__To do__. Write out the following material line for line, changing nothing.

__Recorded information__.
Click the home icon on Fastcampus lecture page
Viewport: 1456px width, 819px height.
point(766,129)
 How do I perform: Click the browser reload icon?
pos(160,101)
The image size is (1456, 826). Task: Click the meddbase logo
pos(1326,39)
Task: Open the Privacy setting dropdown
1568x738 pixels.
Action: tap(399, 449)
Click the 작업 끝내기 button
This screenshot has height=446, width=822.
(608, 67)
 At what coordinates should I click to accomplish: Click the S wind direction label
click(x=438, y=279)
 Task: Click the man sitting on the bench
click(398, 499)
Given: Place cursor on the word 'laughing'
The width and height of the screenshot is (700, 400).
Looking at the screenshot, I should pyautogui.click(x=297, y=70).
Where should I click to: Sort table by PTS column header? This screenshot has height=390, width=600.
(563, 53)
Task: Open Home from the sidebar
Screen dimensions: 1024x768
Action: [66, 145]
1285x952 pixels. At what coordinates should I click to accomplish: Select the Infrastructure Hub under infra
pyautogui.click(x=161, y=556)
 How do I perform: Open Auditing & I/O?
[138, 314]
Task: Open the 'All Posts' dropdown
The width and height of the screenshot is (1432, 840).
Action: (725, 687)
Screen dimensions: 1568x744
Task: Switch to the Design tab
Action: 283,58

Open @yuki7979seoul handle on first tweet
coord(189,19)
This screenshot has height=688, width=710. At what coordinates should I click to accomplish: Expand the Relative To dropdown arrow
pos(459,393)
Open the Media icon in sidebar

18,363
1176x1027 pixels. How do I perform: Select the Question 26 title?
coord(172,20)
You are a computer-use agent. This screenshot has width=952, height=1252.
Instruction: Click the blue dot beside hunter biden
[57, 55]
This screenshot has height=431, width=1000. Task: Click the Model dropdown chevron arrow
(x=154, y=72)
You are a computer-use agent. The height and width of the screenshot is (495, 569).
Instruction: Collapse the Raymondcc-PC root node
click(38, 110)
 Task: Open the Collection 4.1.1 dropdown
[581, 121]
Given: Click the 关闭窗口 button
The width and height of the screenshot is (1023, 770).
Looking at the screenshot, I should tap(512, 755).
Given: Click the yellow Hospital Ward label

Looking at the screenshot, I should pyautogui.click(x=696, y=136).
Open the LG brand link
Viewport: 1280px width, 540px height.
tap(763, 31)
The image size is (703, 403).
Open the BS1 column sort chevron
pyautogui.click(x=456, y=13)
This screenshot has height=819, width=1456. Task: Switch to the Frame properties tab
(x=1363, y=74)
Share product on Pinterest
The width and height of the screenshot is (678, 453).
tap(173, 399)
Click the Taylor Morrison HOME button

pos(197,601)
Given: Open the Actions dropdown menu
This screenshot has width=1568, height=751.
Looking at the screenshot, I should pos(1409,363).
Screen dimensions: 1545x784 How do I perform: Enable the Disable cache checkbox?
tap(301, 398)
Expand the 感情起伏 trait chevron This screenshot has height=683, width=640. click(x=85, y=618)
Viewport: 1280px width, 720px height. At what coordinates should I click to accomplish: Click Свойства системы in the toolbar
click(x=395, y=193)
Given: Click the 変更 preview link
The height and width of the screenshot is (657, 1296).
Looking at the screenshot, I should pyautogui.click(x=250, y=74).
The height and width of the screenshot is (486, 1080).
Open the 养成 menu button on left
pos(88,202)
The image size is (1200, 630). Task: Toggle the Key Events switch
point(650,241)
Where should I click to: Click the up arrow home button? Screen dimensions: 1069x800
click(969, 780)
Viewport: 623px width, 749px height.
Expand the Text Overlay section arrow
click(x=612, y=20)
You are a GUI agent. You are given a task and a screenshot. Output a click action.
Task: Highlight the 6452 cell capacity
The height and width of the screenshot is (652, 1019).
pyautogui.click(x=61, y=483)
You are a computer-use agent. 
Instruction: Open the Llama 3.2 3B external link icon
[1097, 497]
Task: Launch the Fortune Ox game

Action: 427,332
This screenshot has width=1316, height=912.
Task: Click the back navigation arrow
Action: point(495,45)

__Exercise output__.
Click the home icon on Fastcampus lecture page
Viewport: 1456px width, 819px height.
point(766,129)
 How do I perform: Click the browser reload icon?
pos(160,101)
The image size is (1456, 826). Task: Click the meddbase logo
pos(1326,39)
Task: Open the Privacy setting dropdown
1568x738 pixels.
Action: tap(399, 449)
Click the 작업 끝내기 button
This screenshot has height=446, width=822.
(608, 67)
 At what coordinates should I click to accomplish: Click the S wind direction label
click(x=438, y=279)
 Task: Click the man sitting on the bench
click(398, 499)
Given: Place cursor on the word 'laughing'
The width and height of the screenshot is (700, 400).
Looking at the screenshot, I should pyautogui.click(x=297, y=70).
Where should I click to: Sort table by PTS column header? This screenshot has height=390, width=600.
(563, 53)
Task: Open Home from the sidebar
Screen dimensions: 1024x768
Action: [66, 145]
1285x952 pixels. At what coordinates should I click to accomplish: Select the Infrastructure Hub under infra
pyautogui.click(x=161, y=556)
 How do I perform: Open Auditing & I/O?
[138, 314]
Task: Open the 'All Posts' dropdown
The width and height of the screenshot is (1432, 840).
Action: (725, 687)
Screen dimensions: 1568x744
Task: Switch to the Design tab
Action: 283,58

Open @yuki7979seoul handle on first tweet
coord(189,19)
This screenshot has height=688, width=710. At what coordinates should I click to accomplish: Expand the Relative To dropdown arrow
pos(459,393)
Open the Media icon in sidebar

18,363
1176x1027 pixels. How do I perform: Select the Question 26 title?
coord(172,20)
You are a computer-use agent. This screenshot has width=952, height=1252.
Instruction: Click the blue dot beside hunter biden
[57, 55]
This screenshot has height=431, width=1000. Task: Click the Model dropdown chevron arrow
(x=154, y=72)
You are a computer-use agent. The height and width of the screenshot is (495, 569).
Instruction: Collapse the Raymondcc-PC root node
click(38, 110)
 Task: Open the Collection 4.1.1 dropdown
[581, 121]
Given: Click the 关闭窗口 button
The width and height of the screenshot is (1023, 770).
Looking at the screenshot, I should tap(512, 755).
Given: Click the yellow Hospital Ward label

Looking at the screenshot, I should pyautogui.click(x=696, y=136).
Open the LG brand link
Viewport: 1280px width, 540px height.
tap(763, 31)
The image size is (703, 403).
Open the BS1 column sort chevron
pyautogui.click(x=456, y=13)
This screenshot has height=819, width=1456. Task: Switch to the Frame properties tab
(x=1363, y=74)
Share product on Pinterest
The width and height of the screenshot is (678, 453).
tap(173, 399)
Click the Taylor Morrison HOME button

pos(197,601)
Given: Open the Actions dropdown menu
This screenshot has width=1568, height=751.
Looking at the screenshot, I should pos(1409,363).
Screen dimensions: 1545x784 How do I perform: Enable the Disable cache checkbox?
tap(301, 398)
Expand the 感情起伏 trait chevron This screenshot has height=683, width=640. click(x=85, y=618)
Viewport: 1280px width, 720px height. At what coordinates should I click to accomplish: Click Свойства системы in the toolbar
click(x=395, y=193)
Given: Click the 変更 preview link
The height and width of the screenshot is (657, 1296).
Looking at the screenshot, I should pyautogui.click(x=250, y=74).
The height and width of the screenshot is (486, 1080).
Open the 养成 menu button on left
pos(88,202)
The image size is (1200, 630). Task: Toggle the Key Events switch
point(650,241)
Where should I click to: Click the up arrow home button? Screen dimensions: 1069x800
click(969, 780)
Viewport: 623px width, 749px height.
Expand the Text Overlay section arrow
click(x=612, y=20)
You are a GUI agent. You are given a task and a screenshot. Output a click action.
Task: Highlight the 6452 cell capacity
The height and width of the screenshot is (652, 1019).
pyautogui.click(x=61, y=483)
You are a computer-use agent. 
Instruction: Open the Llama 3.2 3B external link icon
[1097, 497]
Task: Launch the Fortune Ox game

Action: 427,332
This screenshot has width=1316, height=912.
Task: Click the back navigation arrow
Action: point(495,45)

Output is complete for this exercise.